### Records supplied

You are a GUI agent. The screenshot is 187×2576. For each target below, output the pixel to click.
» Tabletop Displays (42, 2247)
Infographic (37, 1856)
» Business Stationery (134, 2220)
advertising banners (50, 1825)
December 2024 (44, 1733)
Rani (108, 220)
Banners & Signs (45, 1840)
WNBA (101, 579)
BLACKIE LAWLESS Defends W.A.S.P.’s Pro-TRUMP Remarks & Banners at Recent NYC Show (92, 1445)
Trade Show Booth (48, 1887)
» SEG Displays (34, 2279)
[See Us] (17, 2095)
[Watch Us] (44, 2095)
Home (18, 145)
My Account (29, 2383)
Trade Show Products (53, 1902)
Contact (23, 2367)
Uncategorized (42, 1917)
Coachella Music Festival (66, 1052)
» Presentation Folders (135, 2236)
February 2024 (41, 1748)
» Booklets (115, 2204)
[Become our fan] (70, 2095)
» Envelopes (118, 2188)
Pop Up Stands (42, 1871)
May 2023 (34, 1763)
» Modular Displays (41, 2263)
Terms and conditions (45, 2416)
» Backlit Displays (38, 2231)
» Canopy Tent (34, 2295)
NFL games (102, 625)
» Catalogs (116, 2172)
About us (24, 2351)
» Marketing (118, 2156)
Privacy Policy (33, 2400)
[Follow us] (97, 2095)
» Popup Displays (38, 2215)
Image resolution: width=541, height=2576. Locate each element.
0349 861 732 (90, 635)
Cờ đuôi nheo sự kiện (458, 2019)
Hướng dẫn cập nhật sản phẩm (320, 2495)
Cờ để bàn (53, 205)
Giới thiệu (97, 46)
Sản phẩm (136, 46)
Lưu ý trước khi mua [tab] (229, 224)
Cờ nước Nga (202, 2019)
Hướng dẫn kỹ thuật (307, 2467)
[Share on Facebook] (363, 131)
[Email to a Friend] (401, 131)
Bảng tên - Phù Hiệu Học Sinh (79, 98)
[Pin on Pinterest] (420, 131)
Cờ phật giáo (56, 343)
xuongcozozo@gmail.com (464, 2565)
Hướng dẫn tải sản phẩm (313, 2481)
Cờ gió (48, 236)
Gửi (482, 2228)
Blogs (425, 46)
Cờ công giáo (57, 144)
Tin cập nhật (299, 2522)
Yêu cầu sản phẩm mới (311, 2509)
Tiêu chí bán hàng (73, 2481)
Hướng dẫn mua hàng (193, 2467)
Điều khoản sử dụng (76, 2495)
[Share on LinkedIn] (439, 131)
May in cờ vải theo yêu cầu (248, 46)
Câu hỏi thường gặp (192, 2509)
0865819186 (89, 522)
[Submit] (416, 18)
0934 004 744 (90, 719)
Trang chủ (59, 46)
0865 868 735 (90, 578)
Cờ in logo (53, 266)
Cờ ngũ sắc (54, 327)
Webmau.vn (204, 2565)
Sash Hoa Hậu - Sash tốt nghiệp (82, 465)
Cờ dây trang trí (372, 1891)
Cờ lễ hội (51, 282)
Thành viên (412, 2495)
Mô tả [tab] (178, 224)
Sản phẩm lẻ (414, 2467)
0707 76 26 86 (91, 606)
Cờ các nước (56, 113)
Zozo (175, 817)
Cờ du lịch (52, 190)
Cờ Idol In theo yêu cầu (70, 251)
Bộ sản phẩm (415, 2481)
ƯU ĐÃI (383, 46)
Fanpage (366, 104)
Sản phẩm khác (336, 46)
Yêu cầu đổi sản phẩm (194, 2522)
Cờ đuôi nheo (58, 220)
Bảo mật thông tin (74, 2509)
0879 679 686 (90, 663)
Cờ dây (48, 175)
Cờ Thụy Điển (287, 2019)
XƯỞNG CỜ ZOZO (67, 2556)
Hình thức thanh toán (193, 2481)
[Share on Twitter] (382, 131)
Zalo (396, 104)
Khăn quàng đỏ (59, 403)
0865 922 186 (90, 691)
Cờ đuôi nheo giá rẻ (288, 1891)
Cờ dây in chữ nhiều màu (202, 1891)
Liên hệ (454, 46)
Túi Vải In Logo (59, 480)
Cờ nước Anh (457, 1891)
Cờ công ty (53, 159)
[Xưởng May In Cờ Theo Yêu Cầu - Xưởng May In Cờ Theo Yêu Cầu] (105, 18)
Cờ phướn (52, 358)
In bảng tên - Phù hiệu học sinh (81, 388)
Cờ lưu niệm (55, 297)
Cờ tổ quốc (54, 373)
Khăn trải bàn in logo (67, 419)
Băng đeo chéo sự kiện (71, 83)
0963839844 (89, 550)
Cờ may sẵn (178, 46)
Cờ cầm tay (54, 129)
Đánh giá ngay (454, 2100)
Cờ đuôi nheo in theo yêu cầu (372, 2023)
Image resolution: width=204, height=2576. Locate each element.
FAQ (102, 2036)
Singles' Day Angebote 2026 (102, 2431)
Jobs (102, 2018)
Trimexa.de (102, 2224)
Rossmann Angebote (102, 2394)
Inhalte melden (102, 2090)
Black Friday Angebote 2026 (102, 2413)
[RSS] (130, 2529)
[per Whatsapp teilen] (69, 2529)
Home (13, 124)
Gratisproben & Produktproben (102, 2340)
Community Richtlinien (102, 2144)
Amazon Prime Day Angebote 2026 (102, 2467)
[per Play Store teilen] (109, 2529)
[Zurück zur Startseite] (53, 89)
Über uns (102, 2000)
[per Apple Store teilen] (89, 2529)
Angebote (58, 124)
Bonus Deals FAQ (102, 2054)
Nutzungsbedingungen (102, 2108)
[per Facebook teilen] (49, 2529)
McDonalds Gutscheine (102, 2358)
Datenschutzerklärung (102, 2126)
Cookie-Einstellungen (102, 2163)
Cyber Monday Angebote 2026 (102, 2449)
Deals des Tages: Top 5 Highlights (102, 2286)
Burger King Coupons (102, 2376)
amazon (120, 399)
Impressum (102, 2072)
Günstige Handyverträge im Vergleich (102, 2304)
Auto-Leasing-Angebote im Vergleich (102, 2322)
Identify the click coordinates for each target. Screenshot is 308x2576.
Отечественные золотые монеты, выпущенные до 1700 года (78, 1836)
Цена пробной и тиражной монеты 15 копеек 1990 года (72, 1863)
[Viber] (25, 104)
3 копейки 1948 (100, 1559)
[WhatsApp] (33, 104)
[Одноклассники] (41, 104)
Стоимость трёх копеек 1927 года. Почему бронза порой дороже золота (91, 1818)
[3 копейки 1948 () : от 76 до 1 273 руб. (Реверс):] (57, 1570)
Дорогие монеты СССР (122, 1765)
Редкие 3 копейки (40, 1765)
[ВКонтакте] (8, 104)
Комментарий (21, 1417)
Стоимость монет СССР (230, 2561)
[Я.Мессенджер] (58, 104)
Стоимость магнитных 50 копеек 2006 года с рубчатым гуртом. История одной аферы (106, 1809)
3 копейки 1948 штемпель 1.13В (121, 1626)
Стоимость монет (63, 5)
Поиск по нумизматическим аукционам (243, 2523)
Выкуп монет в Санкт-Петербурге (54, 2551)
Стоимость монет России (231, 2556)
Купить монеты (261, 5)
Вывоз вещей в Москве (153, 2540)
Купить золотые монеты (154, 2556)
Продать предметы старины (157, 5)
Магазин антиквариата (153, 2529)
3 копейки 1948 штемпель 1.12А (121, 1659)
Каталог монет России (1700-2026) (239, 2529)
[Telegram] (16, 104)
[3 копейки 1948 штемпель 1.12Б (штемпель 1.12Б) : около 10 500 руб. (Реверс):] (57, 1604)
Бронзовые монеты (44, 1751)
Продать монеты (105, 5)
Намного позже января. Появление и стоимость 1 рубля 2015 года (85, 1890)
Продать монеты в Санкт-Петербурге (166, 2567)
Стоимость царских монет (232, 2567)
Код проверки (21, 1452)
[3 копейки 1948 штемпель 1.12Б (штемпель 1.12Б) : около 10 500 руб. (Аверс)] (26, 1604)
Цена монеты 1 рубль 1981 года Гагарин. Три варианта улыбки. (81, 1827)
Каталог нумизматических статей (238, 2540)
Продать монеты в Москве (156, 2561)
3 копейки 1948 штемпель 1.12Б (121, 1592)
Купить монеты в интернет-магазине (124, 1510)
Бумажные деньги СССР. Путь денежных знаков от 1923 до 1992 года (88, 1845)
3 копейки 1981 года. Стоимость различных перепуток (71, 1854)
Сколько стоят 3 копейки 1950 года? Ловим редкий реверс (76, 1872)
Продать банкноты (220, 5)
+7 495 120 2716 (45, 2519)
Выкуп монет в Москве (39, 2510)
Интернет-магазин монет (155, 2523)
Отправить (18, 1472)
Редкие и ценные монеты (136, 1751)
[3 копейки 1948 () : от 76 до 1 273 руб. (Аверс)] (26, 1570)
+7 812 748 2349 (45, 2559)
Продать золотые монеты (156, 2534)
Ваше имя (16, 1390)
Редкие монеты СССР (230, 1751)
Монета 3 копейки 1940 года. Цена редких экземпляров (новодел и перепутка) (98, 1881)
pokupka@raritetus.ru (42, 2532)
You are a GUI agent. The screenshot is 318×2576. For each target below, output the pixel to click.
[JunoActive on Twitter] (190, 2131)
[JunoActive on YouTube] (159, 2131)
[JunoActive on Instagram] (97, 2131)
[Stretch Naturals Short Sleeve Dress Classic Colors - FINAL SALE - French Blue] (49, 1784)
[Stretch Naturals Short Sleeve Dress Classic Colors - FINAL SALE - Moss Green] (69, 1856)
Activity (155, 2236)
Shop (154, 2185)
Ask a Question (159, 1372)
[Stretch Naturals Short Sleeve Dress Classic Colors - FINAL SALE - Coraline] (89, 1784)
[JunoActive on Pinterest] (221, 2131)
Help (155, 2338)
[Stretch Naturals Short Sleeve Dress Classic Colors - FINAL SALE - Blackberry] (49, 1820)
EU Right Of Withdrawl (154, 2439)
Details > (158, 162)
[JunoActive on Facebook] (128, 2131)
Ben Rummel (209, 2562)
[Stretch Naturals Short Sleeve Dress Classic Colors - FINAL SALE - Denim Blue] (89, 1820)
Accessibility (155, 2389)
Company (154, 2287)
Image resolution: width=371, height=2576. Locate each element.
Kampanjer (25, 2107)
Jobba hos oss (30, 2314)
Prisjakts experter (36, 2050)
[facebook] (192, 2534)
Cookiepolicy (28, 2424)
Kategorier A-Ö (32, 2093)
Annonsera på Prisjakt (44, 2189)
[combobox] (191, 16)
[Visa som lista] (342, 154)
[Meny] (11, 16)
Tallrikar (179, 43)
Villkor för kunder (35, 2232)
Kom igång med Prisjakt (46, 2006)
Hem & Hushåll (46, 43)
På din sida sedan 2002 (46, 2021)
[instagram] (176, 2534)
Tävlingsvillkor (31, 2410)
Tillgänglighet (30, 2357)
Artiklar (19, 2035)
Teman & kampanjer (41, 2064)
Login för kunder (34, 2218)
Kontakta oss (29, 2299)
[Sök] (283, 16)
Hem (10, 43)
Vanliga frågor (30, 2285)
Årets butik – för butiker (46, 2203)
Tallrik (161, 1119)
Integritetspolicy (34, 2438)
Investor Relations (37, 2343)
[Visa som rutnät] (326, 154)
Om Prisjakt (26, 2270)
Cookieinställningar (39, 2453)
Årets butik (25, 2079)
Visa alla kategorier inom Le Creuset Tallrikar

### Work to be completed
For the listing above, find how many lines hold the word "pixel". Only the number should be written.

### Task solution
2